Nor was this the only point in his three-year career at the FCA that Bailey’s leadership was questioned. Last year he faced another call to resign from a group representing more than 500 small businesses and sole traders, all of whom claim they were mistreated by the Royal Bank of Scotland’s restructuring group after the 2008 financial crisis. The FCA ordered a report on the scandal, which was delivered in 2016 but not published until June of this year after the regulator was ordered to do so by the Treasury select committee. When the report was finally published, after three years of procrastination, Kevin Hollinrake, the Conservative MP for Thirsk and Malton, described it as “complete whitewash” and a “failure of the regulator to perform its role”.

Still another example of the FCA’s failure to act quickly enough occurred this year in the FCA’s role in another financial scandal, the closure of the Woodford Equity Income Fund. Again, it was found that the regulator had known in November 2017 that Woodford’s fund had broken its rules on liquidity – meaning it contained too many assets that were too difficult to sell – but the FCA was, in the word of the former pensions minister Ros Altmann, “asleep at the wheel”.

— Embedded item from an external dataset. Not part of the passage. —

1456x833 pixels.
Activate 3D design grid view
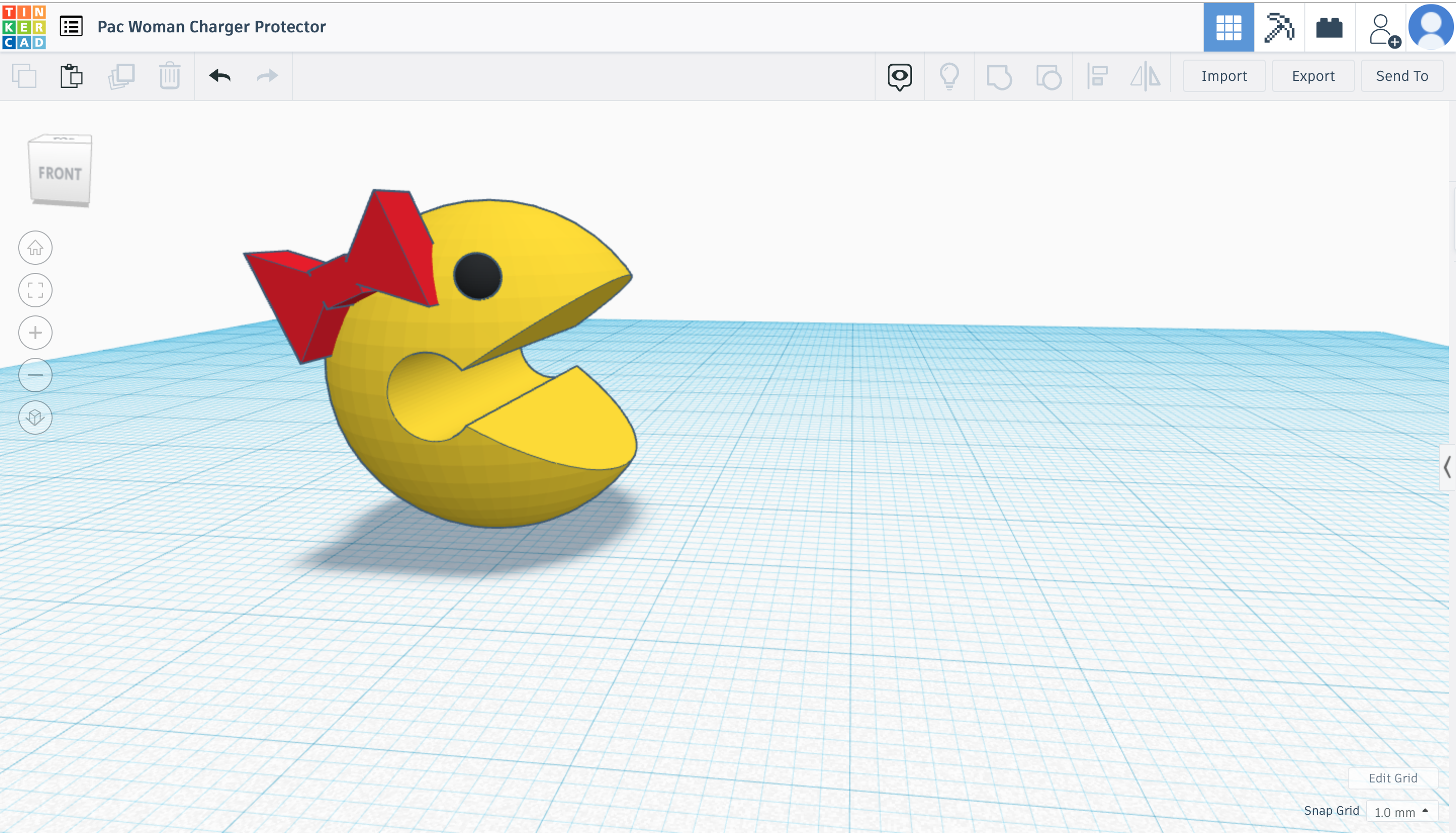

When Bailey was once more asked to give evidence to the Treasury select committee, MPs were surprised to hear that the FCA had found out about the lack of liquidity in Woodford’s fund from a news website. “Does anyone in the FCA,” asked Nicky Morgan, “listen to what’s going on in the industry?”

Yet more criticism of the FCA occurred over the watchdog’s role in efforts to get the state-owned Saudi oil giant Aramco to list on the London Stock Exchange. After Bailey personally met with representatives of Saudi Aramco in 2017, the FCA announced plans to relax its rules on allowing companies controlled by sovereign states to list on the London Stock Exchange. The change was criticised by the Institute of Directors and – them again – the Treasury select committee, which said the rule change risked watering down the UK’s reputation for corporate governance.

The FCA’s problems go back further than Bailey’s leadership, and during his time as CEO the body has launched incentives that have promoted the UK’s growing fintech sector. But it’s also fair to say that the FCA has not been entirely turned around over the last three years.

The one sense in which Bailey is defintely the safest choice is politically. He is neither Gerard Lyons (who served as Boris Johnson’s chief economic advisor when the PM was Mayor of London and was almost the only high-profile British economist to openly support Brexit) nor the more globalist Minouche Shafik, who became vice president at the World Bank aged 36.

Still, the appointment is at least a win for diversity; Bailey is the first Andrew to be appointed in a role that has since 1694 been held by 18 men called John, 13 men called William, seven Samuels and five Thomases. The next opportunity for a woman to become the first female governor at the Bank will be in 2028.

And Bailey himself can hardly be questioned in his motives. He is, after all, taking a pay cut of £165,000 – nearly six times the median disposable income for households in the UK – from his FCA salary of £592,000 (with a £68,000 bonus) to a modest £495,000 a year at Threadneedle Street. And just before Christmas, too.